Cybersecurity

Hacker group DarkSide operates in a similar way to a franchise, New York Times reporter says

Share
Key Points
  • A hacker group called DarkSide is behind the cyberattack on Colonial Pipeline that shut down a major U.S. oil pipeline.
  • “It operates something like a franchise, where individual hackers can come and receive the ransomware software and use it, as well as, use DarkSide’s reputation, as it were, to extract money from their targets, mostly in the United States,” New York Times correspondent Andrew Kramer says.
VIDEO2:1002:10
The New York Times' Andrew Kramer on the ransomware gang behind recent U.S. attacks

DarkSide, the hacker group behind the recent Colonial Pipeline ransomware attack, has a business model that's more familiar than people think, according to New York Times correspondent Andrew Kramer

"It operates something like a franchise, where individual hackers can come and receive the ransomware software and use it, as well as, use DarkSide's reputation, as it were, to extract money from their targets, mostly in the United States," Kramer said in an interview that aired Wednesday night.

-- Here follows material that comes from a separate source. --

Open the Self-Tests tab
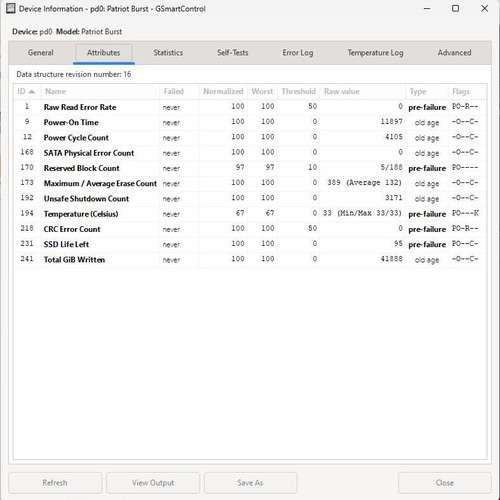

Ransomware is a type of malicious software that's designed to block access to a computer system. Hackers demand a ransom payment in return for restoring access. Colonial reportedly paid a $5 million ransom to DarkSide.

Kramer told CNBC's "The News with Shepard Smith" that the franchise business model enables hackers to have significantly less computer knowledge than they once needed, because they're given ready-made software from DarkSide. 

"You do one small part of it, and the rest of it can be bought off the shelf," Kramer said.